I have the Turbines by Monster and really enjoy their sound quality. But if I didn't get them as a gift I would have purchased the Klipsch S4.

Sent from my Galaxy Nexus using Tapatalk


----------



## kk4df (Jul 2, 2011)

My son has the Klipsch S4, which led me to purchase the S4A (android version). Good value and good sound.

Sent from my Galaxy Nexus using Tapatalk


----------



## iambeast (Dec 29, 2011)

Like nunyazz, I'm also using the ultimate ear triple fi's. They're very very amazing, but a lot of people don't see the point of spending $199.99 on earbuds. Everyone has different tastes on what they like to spend money in.

Sent from my Galaxy Nexus using Tapatalk


----------



## bridaddy69 (Jun 7, 2011)

I have a pair of sure e2c's and i love em.

Sent from my Galaxy Nexus using RootzWiki


----------



## MFD00M (Aug 31, 2011)

Thanks everyone for the suggestions.

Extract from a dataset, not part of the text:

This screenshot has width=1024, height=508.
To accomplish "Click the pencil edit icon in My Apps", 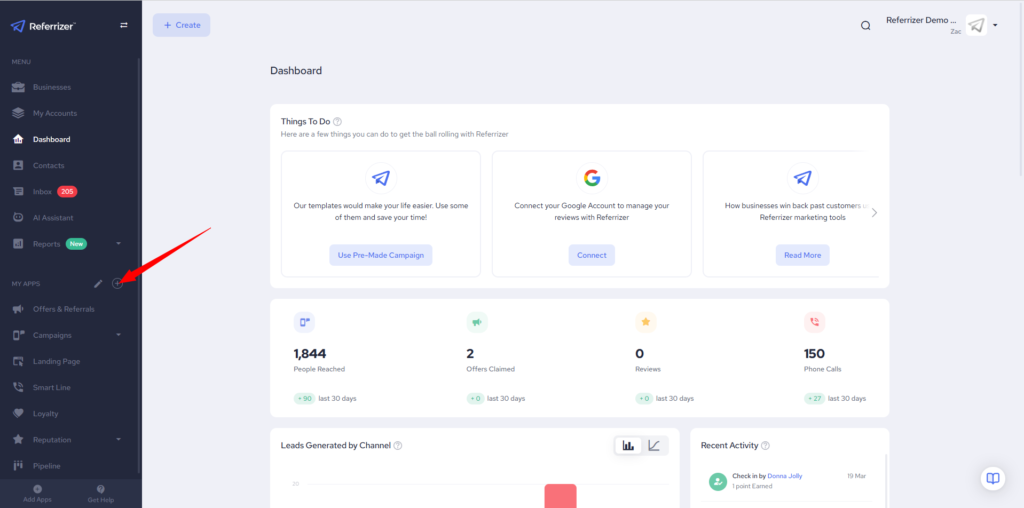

I'm thinking $100 is the most I'm willing to drop. My xbox just took a dump as well so i have to buy both. I've heard a lot of good things about the klipsch s4's. Someone gave me a $50 gift card for best buy but every time I go to look at ear buds, sorry iem's







, its nothing but skull candy, beats by Dre or $10 sony's


----------



## midnight assassin (Jun 7, 2011)

Look in their mobile phone department. Check out the etymotic buds they're really nice buds too.

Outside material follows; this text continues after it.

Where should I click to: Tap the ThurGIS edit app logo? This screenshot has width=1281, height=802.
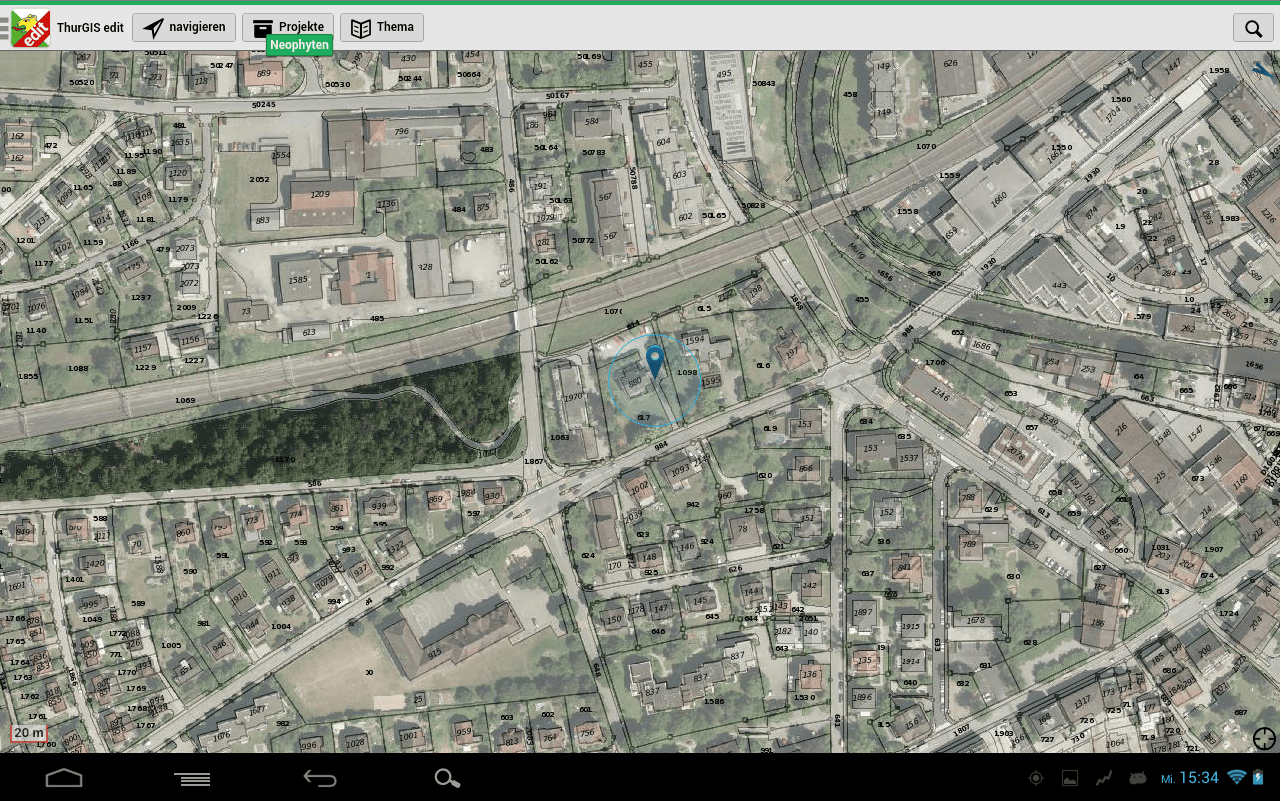coord(31,28)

Sent from my Galaxy Nexus using Tapatalk


----------



## JsinLegacy (Jun 7, 2011)

the ones that come with the phone are pretty decent to be honest. The issue is just how much of an audiophile you feel you are.. I know a lot of people who are heavy into audio and they don't really care for the Beats by Dre headphones ... but they always sound good to me ... Klipsch makes probably the best in ear I have heard and they are fairly reasonably priced I think the Image S4's can be picked up for around $70 ... Westone is good also if you want to spend a lot more.


----------



## MFD00M (Aug 31, 2011)

JsinLegacy said:


> the ones that come with the phone are pretty decent to be honest. The issue is just how much of an audiophile you feel you are.. I know a lot of people who are heavy into audio and they don't really care for the Beats by Dre headphones ... but they always sound good to me ... Klipsch makes probably the best in ear I have heard and they are fairly reasonably priced I think the Image S4's can be picked up for around $70 ... Westone is good also if you want to spend a lot more.


Holy shit I forgot about those. I ripped my nexus box open like a kid on Xmas and absolutely forgot about the headphones haha thanks. Those will hold me off until I pick up a quality pair.

I know nothing when it comes to being an audiophile other than I love music and love when it sounds great.


----------



## JsinLegacy (Jun 7, 2011)

MFD00M said:


> Holy shit I forgot about those. I ripped my nexus box open like a kid on Xmas and absolutely forgot about the headphones haha thanks. Those will hold me off until I pick up a quality pair.
> 
> I know nothing when it comes to being an audiophile other than I love music and love when it sounds great.


haha.. yeah the ones in the box were surprisingly better than I thought they were going to be ...


----------



## Gil Smash (Jul 22, 2011)

I have the Klipsch S4's as well and I love them. They got even better when I put a pair of comply foam tips on them.

Sent from my Galaxy Nexus using RootzWiki


----------



## ScorpionAZ (Jun 22, 2011)

I didn't realize how many others had the Klipsch S4 Android ear buds. I also bought them recently and didn't care too much for the Dr. Dre Beats. I have a BA in music performance and I know music well enough. I think the Klipsch is the best pair if ear buds in the price range class. The most important thing is to find the best fit ear buds and this version comes with all different sizes to ensure the best fit. In addition, I would make sure your phone has an equalizer to optimize the sound.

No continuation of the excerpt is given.